American teacher and politician

Shelly Anne Simonds (born November 9, 1967) is an American educator and politician serving in the Virginia House of Delegates, representing the 70th district. She was first elected in 2019. During the 2013 and 2017 elections, Simonds was Democratic candidate for Virginia's 94th House of Delegates district in Newport News, Virginia.

==2023 election==
In 2023, Simonds once again ran for re-election. She retained her seat with 57% of the vote.

==2019 election==

In 2019, Simonds ran for a third time against Delegate Yancey, however this time in a redrawn district. Simonds won the November 2019 election to become Virginia's 94th district House of Delegates representative with 57.7% of the votes cast, against multiple opponents.

==2017 election==

After a close election November 7, 2017, Simonds was 10 votes behind her opponent. A recount was held in December and Simonds was declared winner by 1 vote. The next day, a 3-judge panel declared that a previously uncounted ballot in which both candidates' bubbles had been filled, but which Simonds' bubble was crossed out should have been counted for the Republican David Yancey—leaving the election a tie.

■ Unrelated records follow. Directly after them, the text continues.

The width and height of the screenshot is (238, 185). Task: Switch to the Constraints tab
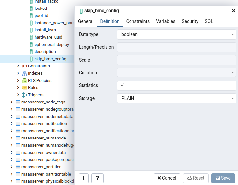click(x=138, y=21)
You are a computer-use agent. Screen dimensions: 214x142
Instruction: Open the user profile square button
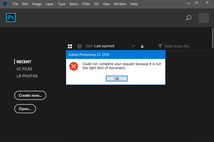click(204, 18)
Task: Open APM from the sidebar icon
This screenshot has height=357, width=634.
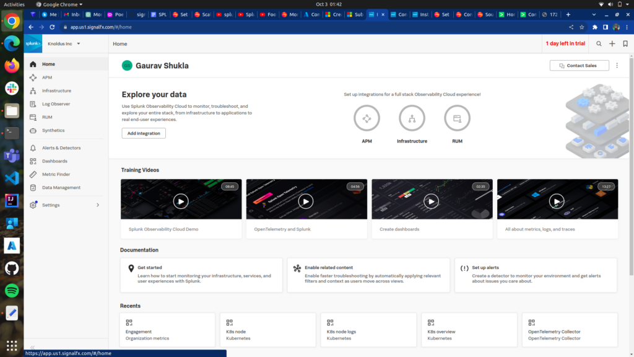Action: 35,77
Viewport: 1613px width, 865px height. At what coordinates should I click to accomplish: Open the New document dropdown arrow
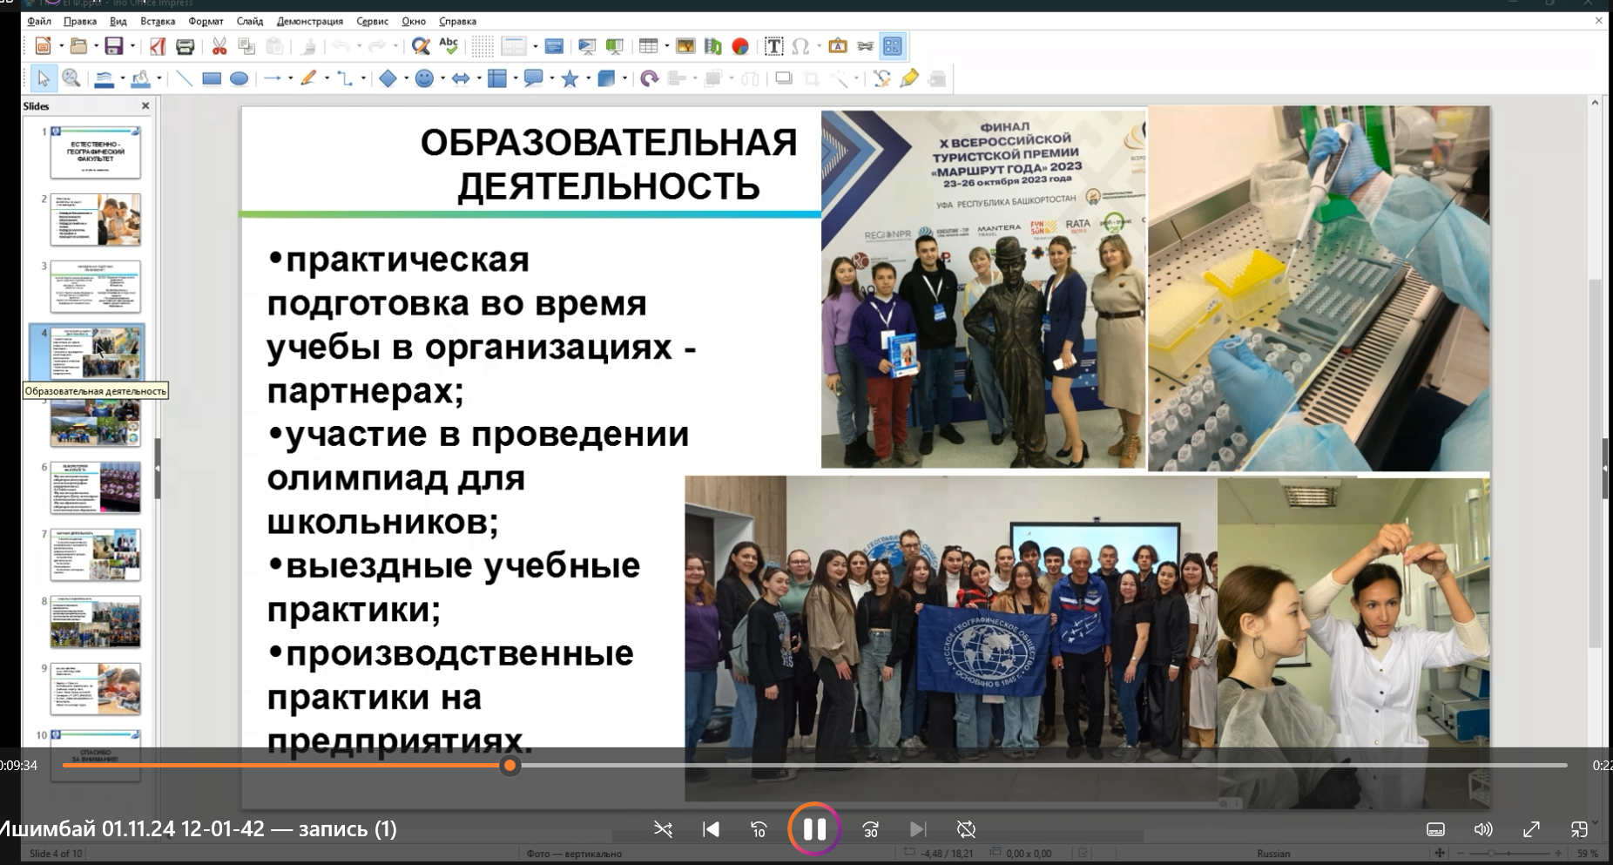point(61,46)
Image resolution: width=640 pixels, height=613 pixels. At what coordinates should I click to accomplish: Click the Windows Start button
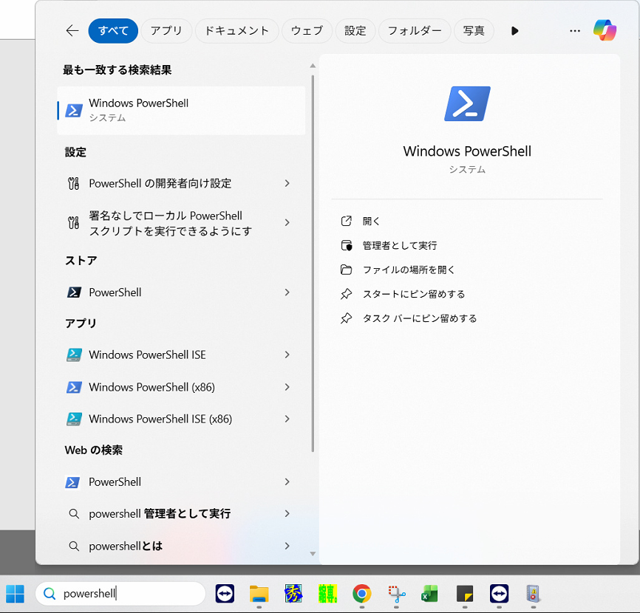coord(15,594)
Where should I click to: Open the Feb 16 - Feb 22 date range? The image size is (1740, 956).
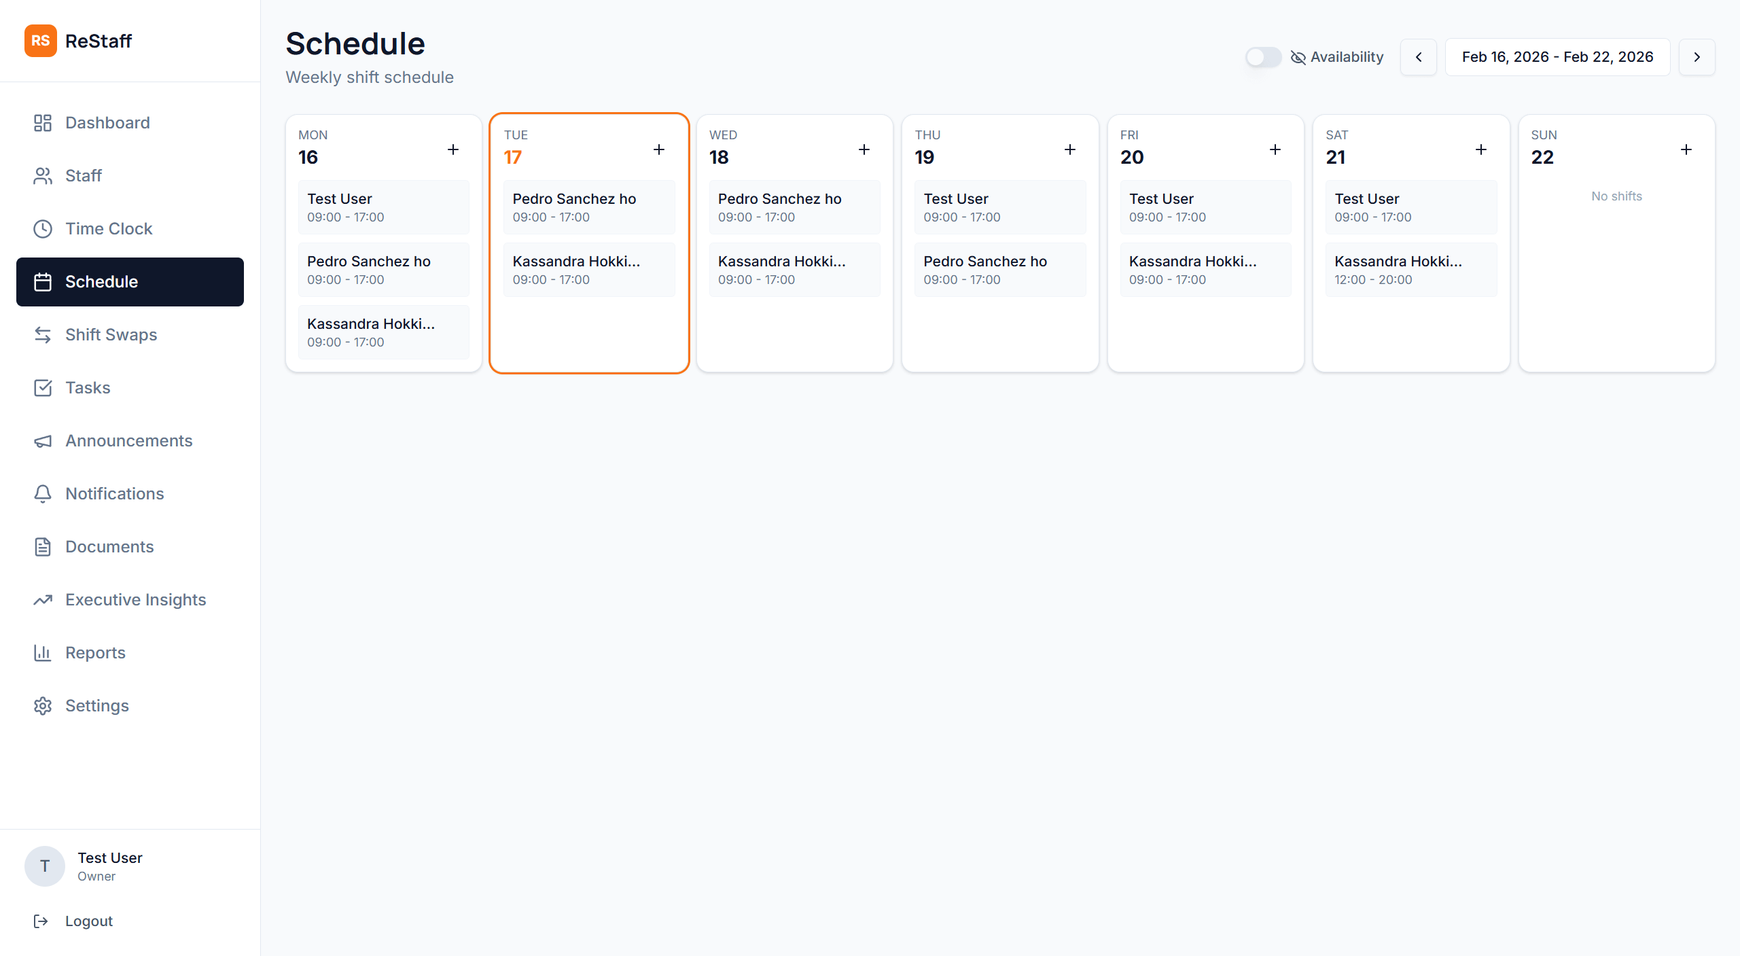point(1557,57)
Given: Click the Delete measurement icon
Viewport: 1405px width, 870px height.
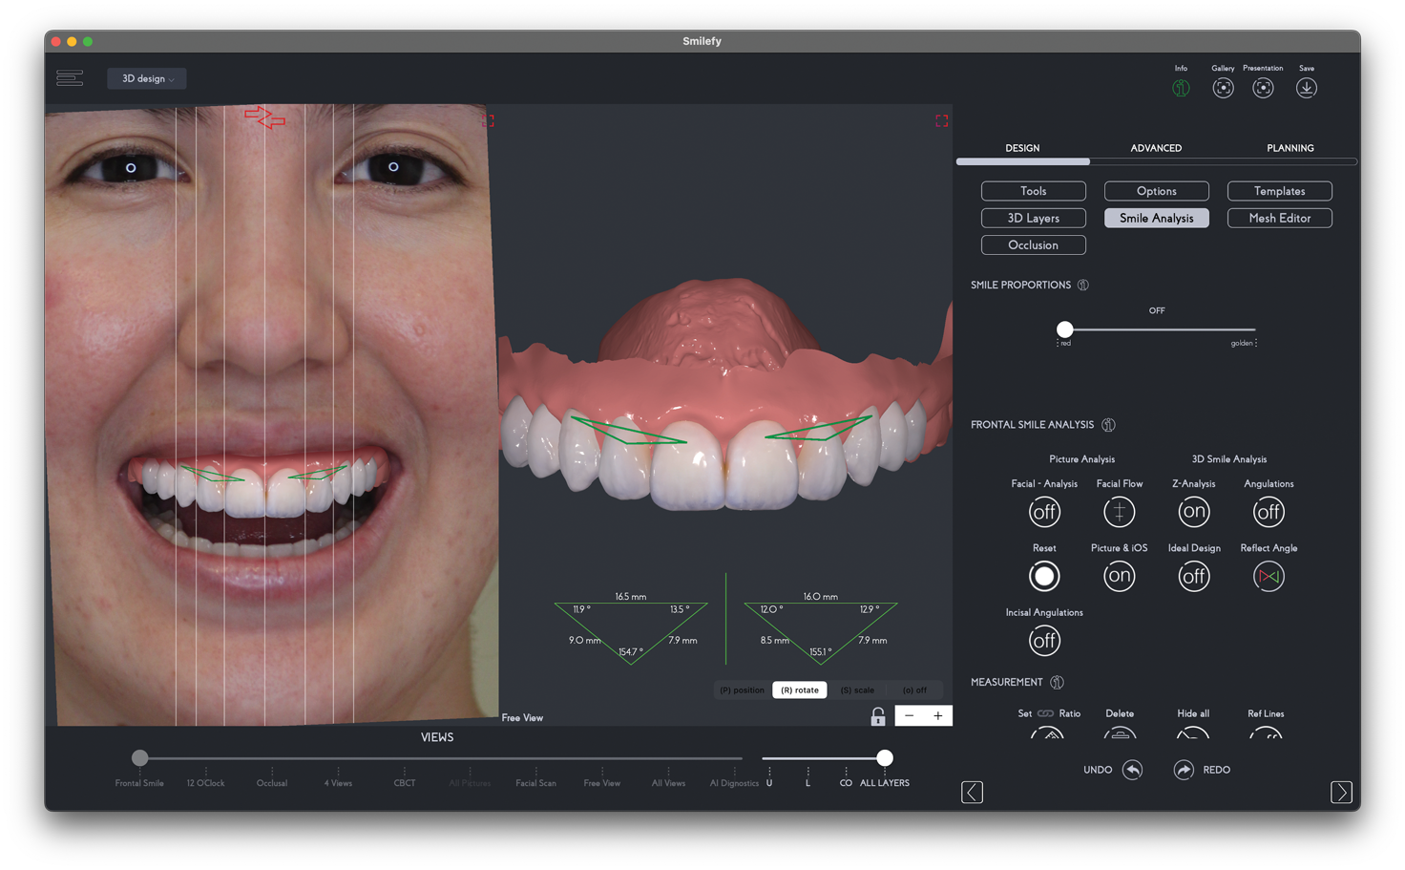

On December 27, 2017, Simonds filed a motion asking judges to reconsider count of the double-marked ballot. On January 3, 2018, the recount panel rejected the motion. Drawing by lot was scheduled for the following day. On January 4, 2018, the Virginia Election Board certified that Yancey was the winner after a drawing by lot. Simonds declined to request another recount, to which she was entitled for losing the drawing, stating that "she did not expect to prevail in a dispute that captured national attention".